• **TASK DESCRIPTION**: Copy the data exactly as it appears, and do not include any pictures.

• **DATA FOR PROCESSING**:
****************************************
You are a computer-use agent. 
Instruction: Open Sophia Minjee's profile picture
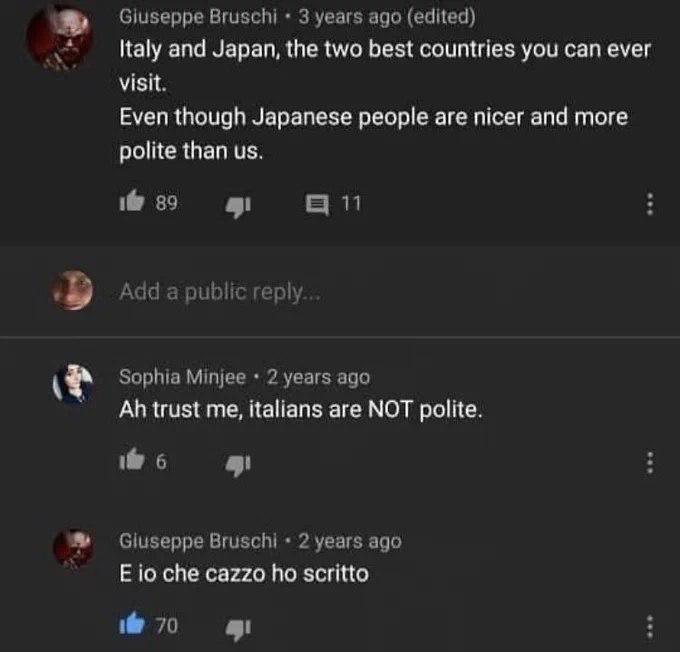pyautogui.click(x=72, y=384)
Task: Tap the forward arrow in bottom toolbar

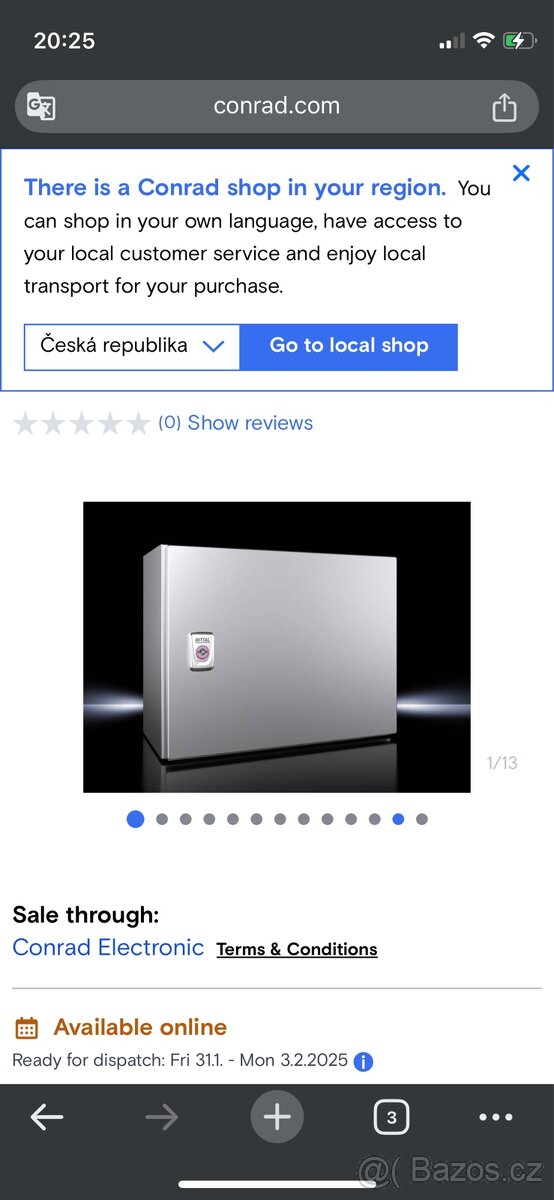Action: (x=162, y=1117)
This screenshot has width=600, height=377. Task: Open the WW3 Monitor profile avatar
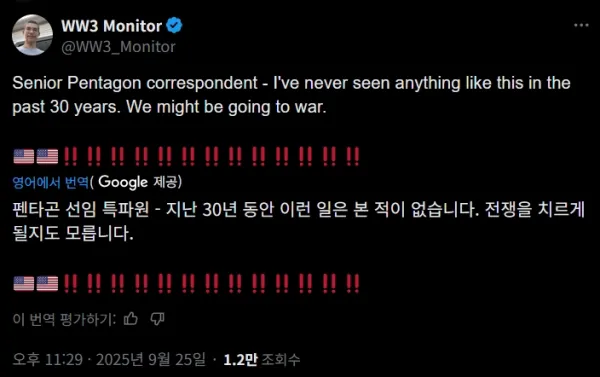click(x=32, y=35)
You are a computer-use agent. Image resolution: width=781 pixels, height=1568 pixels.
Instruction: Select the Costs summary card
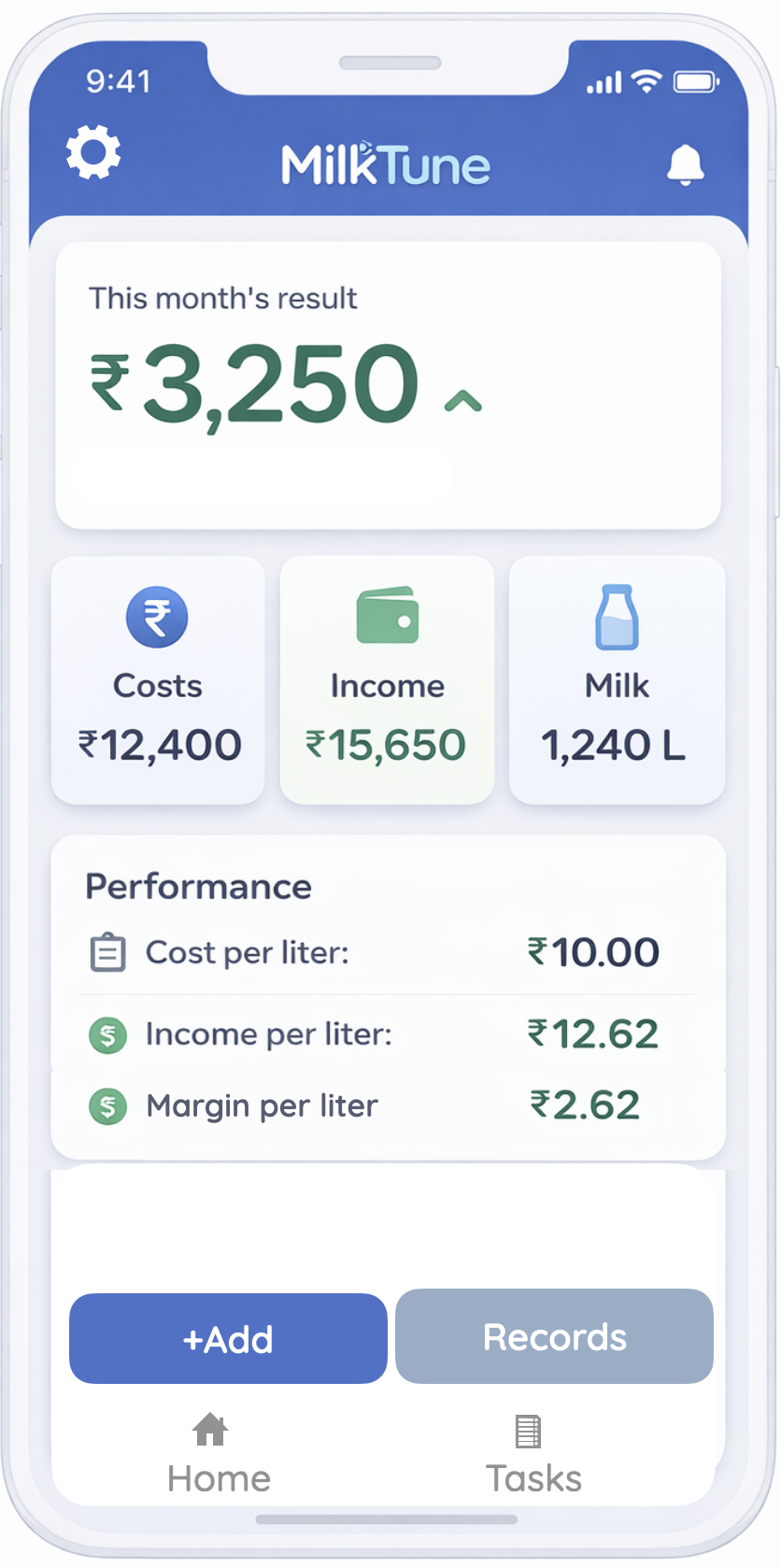(x=157, y=680)
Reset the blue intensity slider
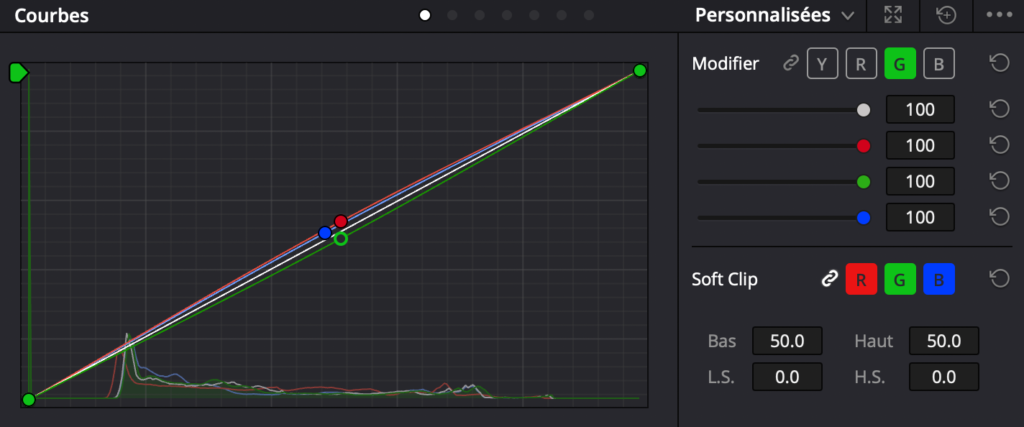 998,217
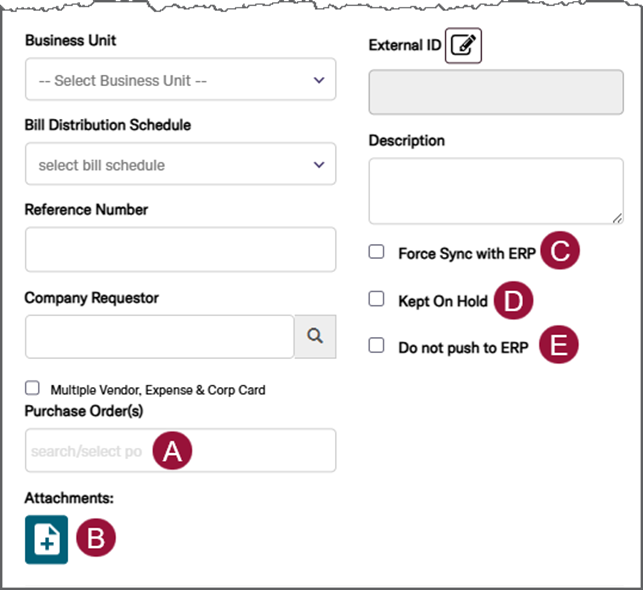This screenshot has height=590, width=643.
Task: Click the add attachment document icon
Action: (x=46, y=539)
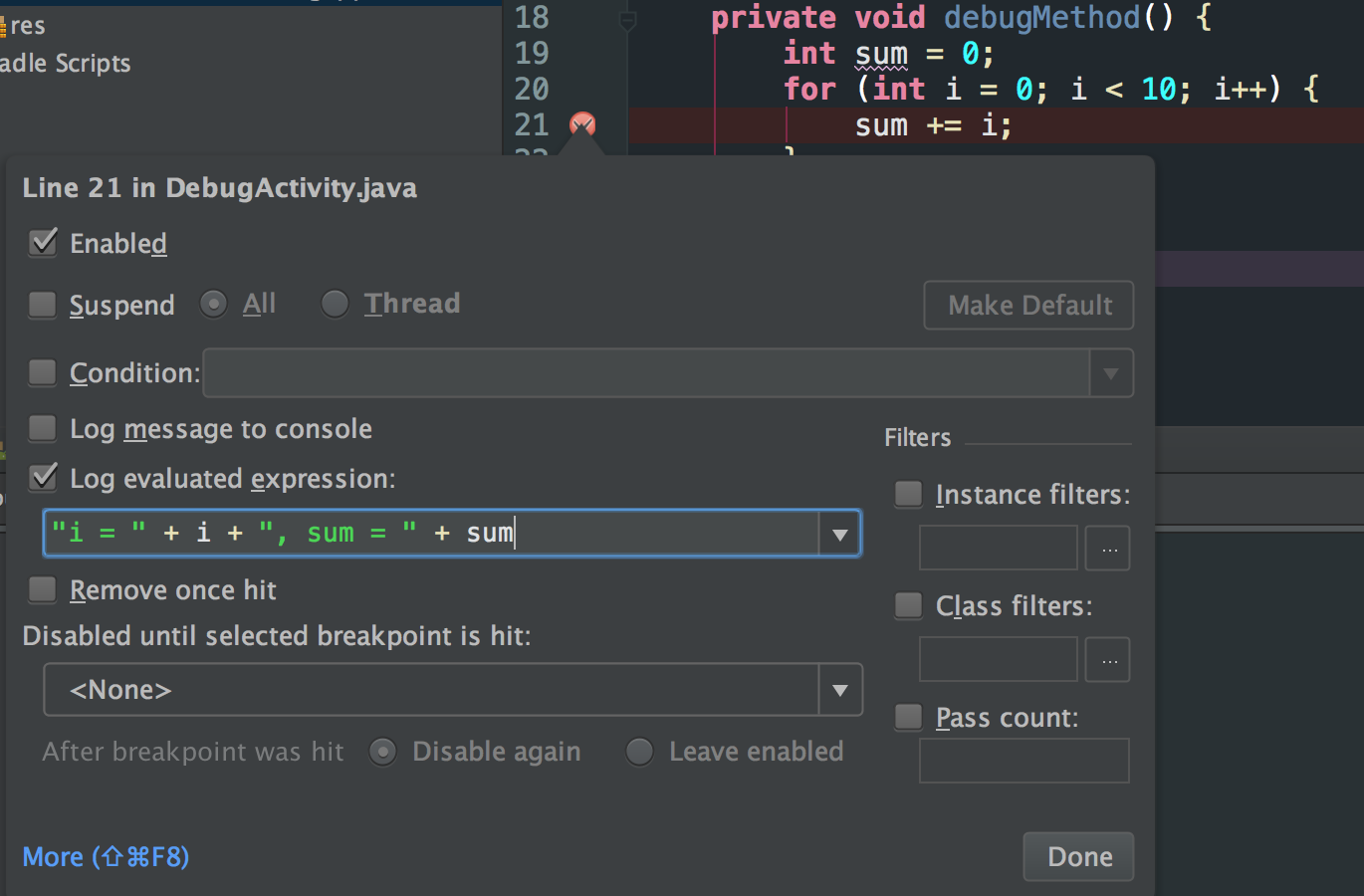Click into the Pass count field
The width and height of the screenshot is (1364, 896).
(1023, 761)
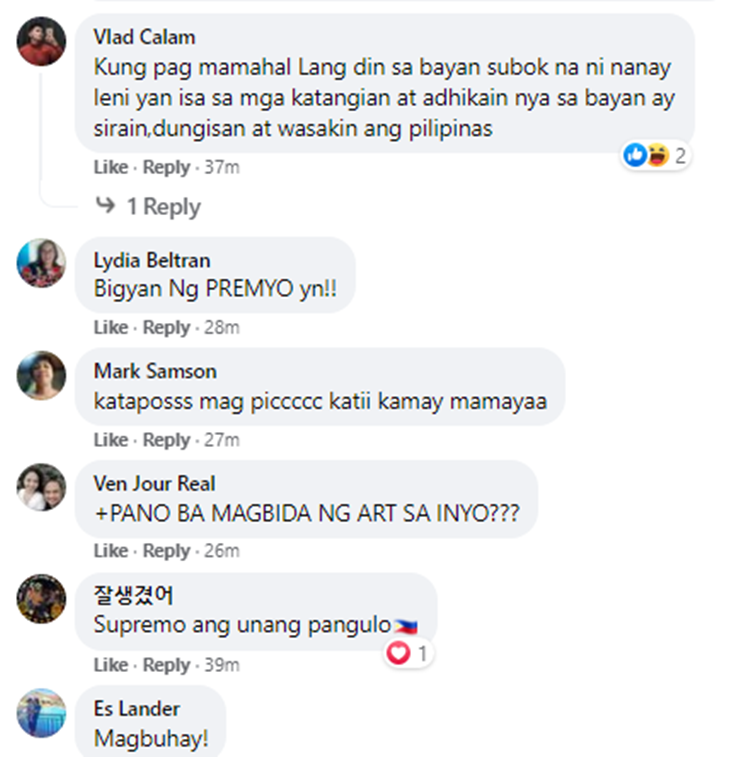Reply to Ven Jour Real's comment

167,551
****************************************
• **WRITTEN RESPONSE**:
You are a computer-use agent. 
Instruction: Open Sophia Minjee's profile picture
pyautogui.click(x=72, y=384)
Task: Tap the forward arrow in bottom toolbar

Action: (x=162, y=1117)
This screenshot has width=600, height=377. Task: Open the WW3 Monitor profile avatar
click(x=32, y=35)
You are a computer-use agent. Image resolution: width=781 pixels, height=1568 pixels.
Instruction: Select the Costs summary card
(x=157, y=680)
Reset the blue intensity slider
 998,217
This screenshot has height=590, width=643.
Task: Click the add attachment document icon
Action: (x=46, y=539)
Click into the Pass count field
The width and height of the screenshot is (1364, 896).
(1023, 761)
Reply to Ven Jour Real's comment

167,551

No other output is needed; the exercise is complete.